Clearly, Ms. Webb had something to say, which is no doubt deeply frustrating when one is dead and voiceless.  Ms. Accleton was evidently an eminently rational woman, and had the makings of a nascent paranormal investigator, determining that it might be worth everybody’s time to figure out what the ghost was trying to communicate.

The subject was, of course, discussed; and Mrs. Accleton suggested that its appearance might not impossibly be connected with the existence of money hoarded up in the roof, an idea which may have arisen from the miserly habits of the dead woman. This hint having been given to and taken by her nephew, Mr. Hart, the farmer, he proceeded to the house, and with Mrs. Accleton’s personal help made a search. The loft above was totally dark, but by the aid of a candle there was discovered, firstly, a bundle of writings, old deeds, as they turned out to be, and afterwards a large bag of gold and bank-notes, out of which the nephew took a handful of sovereigns, and exhibited them to Mrs. Accleton. But the knockings, moanings, strange noises, and other disturbances did not cease upon this discovery (Lee, 1875, p111-112).
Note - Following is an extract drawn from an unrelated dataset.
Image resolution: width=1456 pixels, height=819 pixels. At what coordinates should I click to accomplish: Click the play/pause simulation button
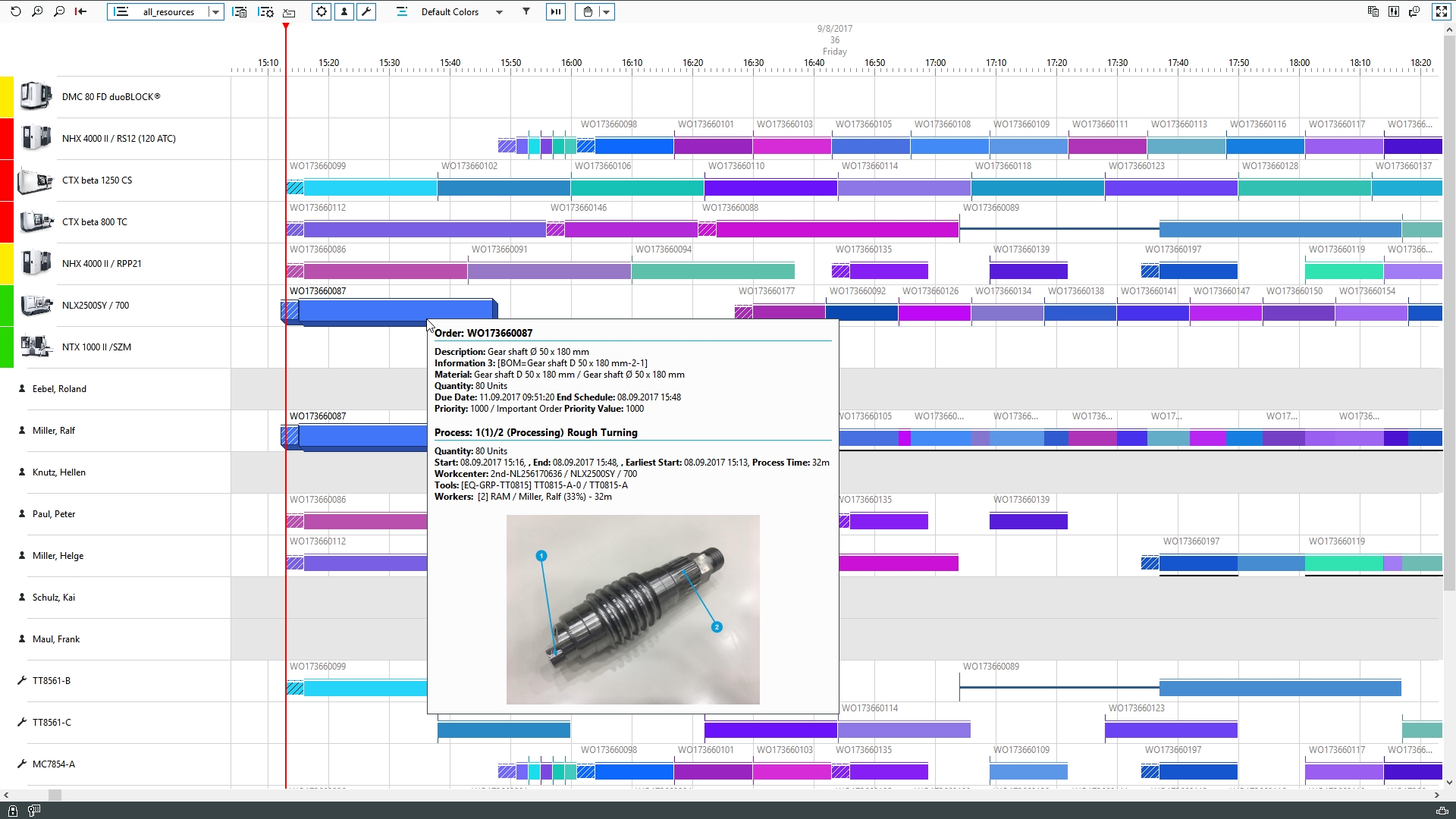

It is evident that Ms. Webb did not merely intend for her living relatives to secure her hidden wealth for their own purposes, rather recognized that her death had resulted in a number of bills going unpaid, about which nobody was aware.  She returned from the grave with the intention of balancing the books, as she was finally able to rest in peace when her nephew Mr. Hart, “having found that certain debts were owed by her, carefully and scrupulously paid them” (Bloxam, 1889, p148).  Evidently, a Webb always pays her debts.

The lengths to which the eternally responsible Ms. Webb was willing to go to in order to make sure she duly paid the money she owed suggest there is a segment of the spectral population that fully intends to honor its debts, regardless of the pesky inconvenience of death.  An absence of psychic mediums with training in estate law certainly complicates matters.  The financial wizards of our economy have no problem betting our lives and livelihoods on phantasmagoric speculations, so why not capitalize on the truly dead?  I’ll let you know how the pitch meeting goes.

References
Bloxam, Matthew Holbeche, 1805-1888. Rugby: the School And the Neighbourhood. London: Whittaker & co.; [etc., etc.], 1889.
Ingram, John Henry, 1842-1916. The Haunted Homes And Family Traditions of Great Britain. 3d ed. London: W.H. Allen & Co., 1886.
Lee, Frederick George, 1832-1902. Glimpses of the Supernatural: Being Facts, Record And Traditions Relating to Dreams, Omens, Miraculous Occurrences, Apparitions, Wraiths, Warnings, Second-sight, Witchcraft, Necromancy, Etc. London: H.S. King and co., 1875.
Tracts.  “The Darbry Apparition”. (Chiefly Rare & Curious Reprints) Relating to Northamptonshire. [1st ser.]. Northampton [Eng.]: Taylor, 1870.